Stattdessen wird auf maximale Sicherheit gesetzt.

https://www.youtube.com/watch?reload=9&v=heOInMAcQMA - (Ich weiß, die Leute lachen da, aber es zeigt meiner Meinung nach recht deutlich, wie seltsam verschroben die Wahrnehmung der Begebenheiten ist.)

ot:
Wobei nichts von allen diesen Beispielen wird dein Erlebnis besser machen Amon. Du hast mein aufrichtiges Mitgefühl. Das hätte nie passieren dürfen. Ist es aber.
So wenig wie du meine Erlebnisse auslöschen kannst, kann ich verhindern, das du immer mal wieder in Gedanken zu deinen kommst.
Sobald ich einen praktikablen Lösungsansatz für diese Erinnerungen habe, bist du der Erste, den ich darauf aufmerksam machen werde.

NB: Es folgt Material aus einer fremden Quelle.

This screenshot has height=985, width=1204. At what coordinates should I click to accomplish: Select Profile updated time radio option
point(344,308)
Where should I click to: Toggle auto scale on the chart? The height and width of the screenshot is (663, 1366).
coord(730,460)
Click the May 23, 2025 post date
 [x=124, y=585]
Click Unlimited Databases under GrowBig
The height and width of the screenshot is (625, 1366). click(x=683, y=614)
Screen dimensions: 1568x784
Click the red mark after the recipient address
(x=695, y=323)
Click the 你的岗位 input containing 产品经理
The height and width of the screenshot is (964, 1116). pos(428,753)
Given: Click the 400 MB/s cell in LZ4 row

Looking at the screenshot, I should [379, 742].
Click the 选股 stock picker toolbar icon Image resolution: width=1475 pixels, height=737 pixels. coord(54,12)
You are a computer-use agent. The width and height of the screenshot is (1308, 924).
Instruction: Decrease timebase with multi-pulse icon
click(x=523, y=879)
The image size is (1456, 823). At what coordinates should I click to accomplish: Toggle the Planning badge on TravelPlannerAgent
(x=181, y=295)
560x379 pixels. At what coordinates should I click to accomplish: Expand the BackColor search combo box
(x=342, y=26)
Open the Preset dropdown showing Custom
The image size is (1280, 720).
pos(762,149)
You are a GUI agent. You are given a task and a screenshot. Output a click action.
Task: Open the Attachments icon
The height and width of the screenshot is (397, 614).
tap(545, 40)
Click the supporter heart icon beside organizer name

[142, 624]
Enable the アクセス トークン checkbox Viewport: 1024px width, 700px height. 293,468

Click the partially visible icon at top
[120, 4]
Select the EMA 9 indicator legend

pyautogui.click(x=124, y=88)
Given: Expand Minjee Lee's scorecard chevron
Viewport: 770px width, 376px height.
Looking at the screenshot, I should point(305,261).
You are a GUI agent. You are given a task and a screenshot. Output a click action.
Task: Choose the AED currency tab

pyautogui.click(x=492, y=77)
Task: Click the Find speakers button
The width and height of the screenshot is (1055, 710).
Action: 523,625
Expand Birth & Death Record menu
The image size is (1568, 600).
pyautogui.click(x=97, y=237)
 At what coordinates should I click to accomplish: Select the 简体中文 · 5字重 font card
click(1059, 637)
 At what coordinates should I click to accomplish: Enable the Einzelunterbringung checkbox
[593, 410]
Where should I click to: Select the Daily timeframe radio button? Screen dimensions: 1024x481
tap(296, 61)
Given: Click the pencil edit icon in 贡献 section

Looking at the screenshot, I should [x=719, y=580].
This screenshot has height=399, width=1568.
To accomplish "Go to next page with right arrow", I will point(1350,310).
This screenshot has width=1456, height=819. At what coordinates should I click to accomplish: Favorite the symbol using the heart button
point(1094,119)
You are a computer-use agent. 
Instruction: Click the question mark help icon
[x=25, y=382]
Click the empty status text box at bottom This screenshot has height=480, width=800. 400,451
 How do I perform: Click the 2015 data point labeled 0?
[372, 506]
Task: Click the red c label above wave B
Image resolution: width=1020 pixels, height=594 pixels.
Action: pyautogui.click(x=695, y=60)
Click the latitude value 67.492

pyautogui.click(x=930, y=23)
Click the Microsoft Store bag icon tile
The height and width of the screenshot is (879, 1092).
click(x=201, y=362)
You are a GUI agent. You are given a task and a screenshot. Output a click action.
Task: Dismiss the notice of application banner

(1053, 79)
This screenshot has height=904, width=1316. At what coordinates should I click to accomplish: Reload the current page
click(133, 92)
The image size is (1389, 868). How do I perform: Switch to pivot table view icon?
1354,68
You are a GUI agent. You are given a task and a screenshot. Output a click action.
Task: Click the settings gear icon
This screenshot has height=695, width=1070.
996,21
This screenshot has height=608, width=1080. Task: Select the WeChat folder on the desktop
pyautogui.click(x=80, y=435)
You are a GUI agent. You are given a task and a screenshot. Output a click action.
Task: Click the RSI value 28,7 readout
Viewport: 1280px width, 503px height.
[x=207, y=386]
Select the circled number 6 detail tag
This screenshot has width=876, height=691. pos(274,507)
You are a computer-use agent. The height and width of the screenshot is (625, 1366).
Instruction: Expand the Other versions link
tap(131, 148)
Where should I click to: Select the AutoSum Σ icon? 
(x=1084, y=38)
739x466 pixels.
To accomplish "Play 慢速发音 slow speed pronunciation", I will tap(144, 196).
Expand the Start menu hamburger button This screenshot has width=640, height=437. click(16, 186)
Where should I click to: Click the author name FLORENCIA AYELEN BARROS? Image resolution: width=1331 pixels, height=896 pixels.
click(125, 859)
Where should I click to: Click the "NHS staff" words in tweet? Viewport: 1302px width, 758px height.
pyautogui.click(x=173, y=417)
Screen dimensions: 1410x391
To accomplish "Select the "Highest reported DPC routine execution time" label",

Bis dato hab ich nur Überbrückungsmöglichkeiten anzubieten. Mehr schlecht als recht. Selbst wenn viele Erinnerungen inzwischen über 30 Jahre, wenn nicht länger her sind bei mir, so machen die mich in schwachen Momenten immer wieder ziemlich fertig.
Wobei ich kein wirklich schlechtes Erlebnis (unfaire ja) mit Polizei hatte. Bei mir waren es vor allem (damals gedachte) Freunde, Mitschüler und vor allem Lehrer. (und später dann Menschen, die direkt oder indirekt für den Staat arbeiten). Selbst wenn ich heute vieles Nachvollziehen kann, sind manche Dinge nicht zu verzeihen.